Профессор отшатывается – похоже, упоминание Сталинграда ударило его по больному.
– Еще ничего не известно, – бормочет он, – пока ничего нельзя сказать…
– Все известно, было бы желание знать, – перебивает Алекс. – Даже «Фёлькишер Беобахтер» признает, что русские сокрушили оборонительную линию немцев под Сталинградом. Можно только представить, как обстоит ситуация на самом деле…
Алекс резко замолкает и опускает взгляд. После слов о Сталинграде голос его кажется почти счастливым, остается только надеяться, что профессор ничего не заметил.
Впрочем, профессор никак не реагирует, он стоит за столом как каменное изваяние и смотрит куда-то вдаль, в точку над головами студентов. Тишину нарушает только исполняемый в сотый раз менуэт Баха.

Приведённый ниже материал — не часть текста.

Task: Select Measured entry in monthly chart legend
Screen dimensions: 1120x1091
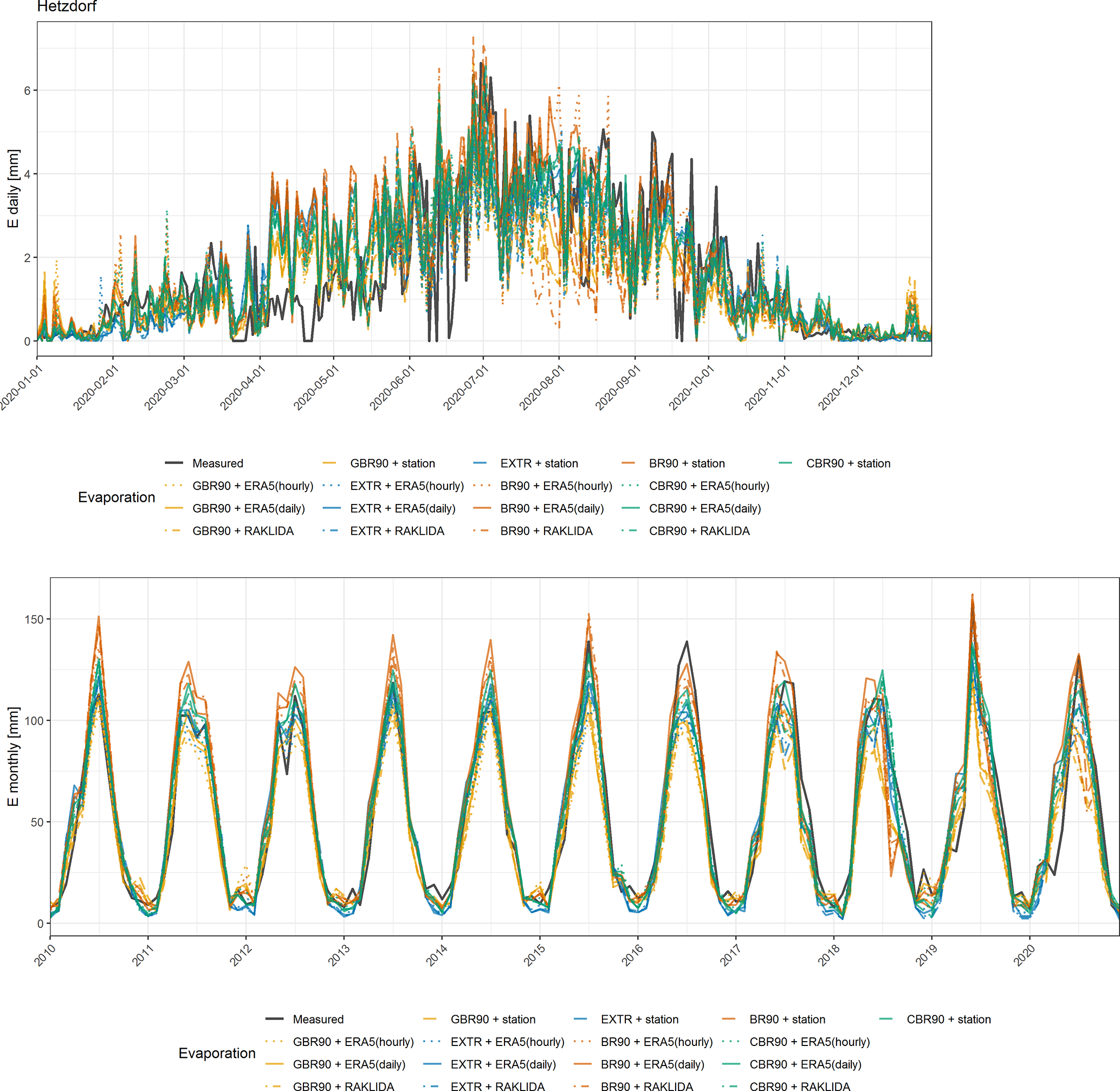Action: (x=318, y=1019)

Ганс лезет в карман пиджака и достает несколько плотно исписанных листов бумаги, Алекс торопливо следует его примеру.
– Прочтите, – просит Ганс, и они одновременно, как по команде, кладут бумаги профессору на стол: Алекс – слева, Ганс – справа. Профессор Хубер не реагирует, он словно оцепенел.

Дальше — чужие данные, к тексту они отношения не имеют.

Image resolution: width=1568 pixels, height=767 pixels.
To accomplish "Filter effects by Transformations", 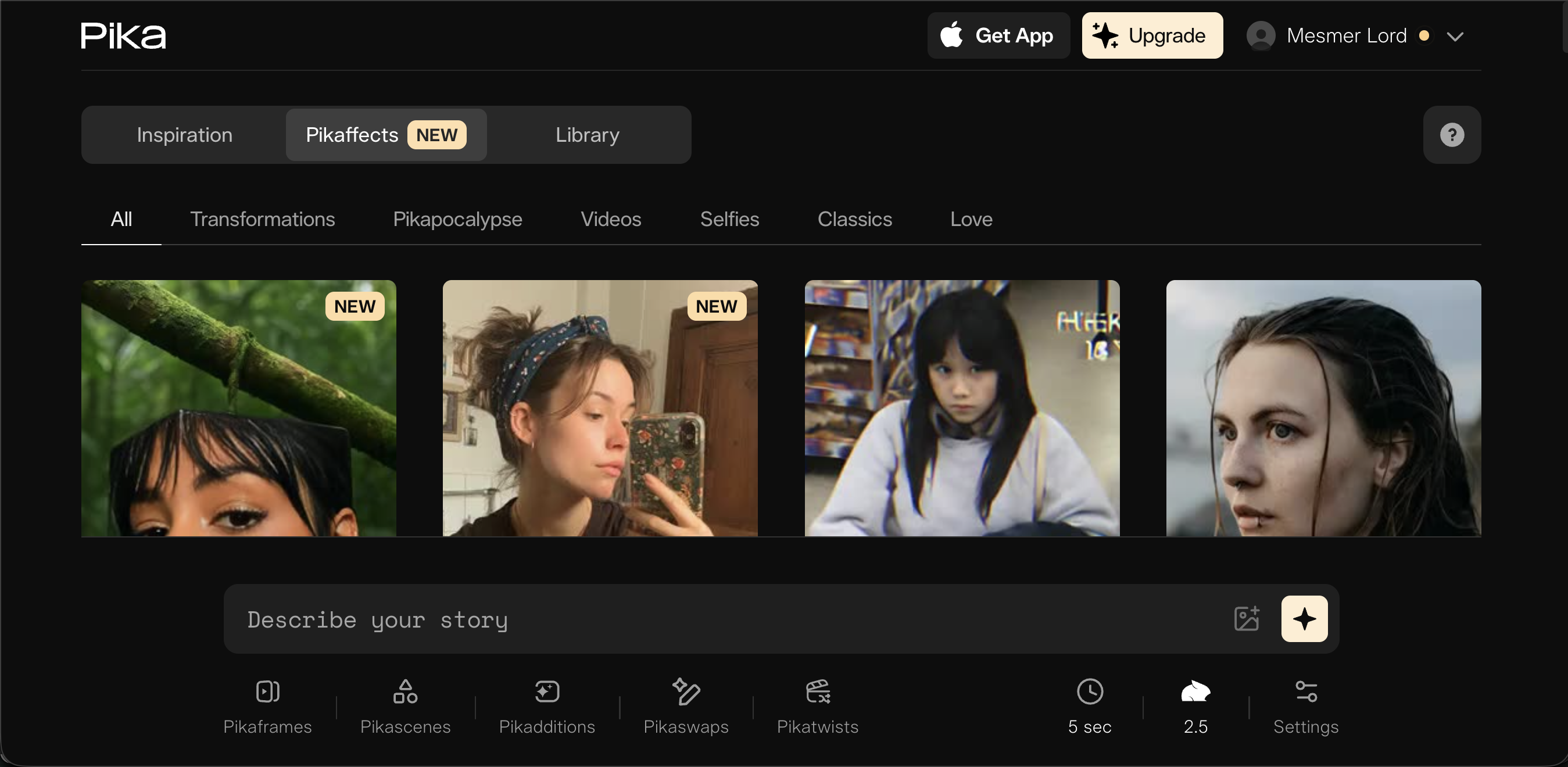I will click(262, 219).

– Да, текст плохой, – поспешно говорит Ганс. – Мы не знаем, как объединить все идеи… И никак не можем договориться. Если бы вы, профессор, собрали из них воззвание, которое поймет каждый немец, буквально каждый… знаете, что-то вроде фуги Баха… воззвание, которые положит конец войне. Если кто и может это сделать, профессор, так это вы.
Профессор Хубер отмирает – по крайней мере, лицо его начинает оживать. Он переводит взгляд между Гансом и Алексом, однако Гансу внезапно кажется, что он смотрит на них не снизу вверх, а, наоборот, сверху вниз, как отец на двух непослушных, но любимых сыновей. Биргит берет последнюю ноту менуэта, возможно впервые в жизни сыграв его без ошибок.
– У меня жена и двое детей, – говорит профессор. – Они зависят от меня. От моей работы.
– Понимаю. – Ганс собирается забрать черновики, но профессор перехватывает его руку.